Here''s what you should do: Buy a couple of oars and rig the boat so that you can use them as the mast and boom.

I''ve got the details already worked out for you. Buy 10 foot oars, drill a hole in the end of the handle of one oar. Use this handle as the base of your mast, you can step it on the floor of the boat on a strong pin (like a pintle for a transom hung rudder)sticking up to receive the hole you drilled in the end of your "mast". Install a stout board passing athwart the gunnels to slide the mast through. Drill a small hole for a cotter pin in the oar shaft just below the bottom surface of the crossboard to keep the mast from lifting off the pin. This arrangement will allow the mast to rotate with the wind, wrap some leather around the oar where it passes through the crossboard (or put a teflon sleeve in the hole in the crossboard). Install one of those "landlubber" oarlocks, the kind that encircles the oar and clamps to it and has a swivel pin that goes in the oarlock plate mounted on the gunwale. This oarlock should be above the crossboard, it will be your gooseneck fitting. Drill another hole in the end of your other oar, this will receive the swivel pin ("gooseneck") on the oarlock on your mast. If the crossboard is installed at the right height relative to the mast base pin (say half the boat''s beam minus 6 inches), the oarlock "gooseneck" will be in the right position for rowing without having to reposition it.

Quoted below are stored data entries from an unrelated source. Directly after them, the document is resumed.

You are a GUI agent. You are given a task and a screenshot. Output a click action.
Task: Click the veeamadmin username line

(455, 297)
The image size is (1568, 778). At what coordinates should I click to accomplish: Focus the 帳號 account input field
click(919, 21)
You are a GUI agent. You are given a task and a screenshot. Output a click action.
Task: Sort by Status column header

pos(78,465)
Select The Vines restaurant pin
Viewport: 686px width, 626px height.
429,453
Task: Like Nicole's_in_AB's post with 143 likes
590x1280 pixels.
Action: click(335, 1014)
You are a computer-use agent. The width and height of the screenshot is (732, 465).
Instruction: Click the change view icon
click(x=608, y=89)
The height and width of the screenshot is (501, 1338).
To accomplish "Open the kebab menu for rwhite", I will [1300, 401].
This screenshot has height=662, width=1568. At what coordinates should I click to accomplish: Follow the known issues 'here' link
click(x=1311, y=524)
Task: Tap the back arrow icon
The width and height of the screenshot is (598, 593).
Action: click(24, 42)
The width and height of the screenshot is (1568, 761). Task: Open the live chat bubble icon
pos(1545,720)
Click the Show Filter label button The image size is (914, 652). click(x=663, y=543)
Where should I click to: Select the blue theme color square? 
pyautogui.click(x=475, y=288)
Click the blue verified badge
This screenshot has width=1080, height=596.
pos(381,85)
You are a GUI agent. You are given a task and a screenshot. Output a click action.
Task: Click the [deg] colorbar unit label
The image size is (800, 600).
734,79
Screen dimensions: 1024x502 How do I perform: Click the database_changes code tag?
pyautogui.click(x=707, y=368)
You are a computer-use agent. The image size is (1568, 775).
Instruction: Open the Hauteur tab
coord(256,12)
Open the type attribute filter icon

Now make yourself a custom sail that will slide over the end of the oar, just a sewn-in pocket like a laser sail. You should be able to make it at least 8 feet high, or higher if you''re willing to try longer (12 foot) oars. The foot of the sail can be shorter than 8 feet, or just as long or longer (depending on how far forward you step the mast), you can even give the sail "roach" by adding battens (though you''ll need to do more sewing to beef up the batten pocket ends so that you can tension them a little). This could yield you sail area of from 35-50 square feet, which is about half to two thirds a Sunfish''s sail area. Then rig a simple outhaul on the clew, maybe by attaching a metal ring to the clew with webbing, attach a small strong line to a bullseye or some other fitting on the oar, back through the clew ring again, then tie to a cleat for a 2:1 purchase. You can also rig a simple downhaul for the sail. You''ll also need a rudimentary sheet, probably a simple rope traveler at the stern of the boat and a simple block and tackle sheet attached below the outhaul fitting on the "boom" oar. You can also attach a boom vang to the second oarlock swivel attached to the boom to keep the boom down on a reach if you want to get really fancy.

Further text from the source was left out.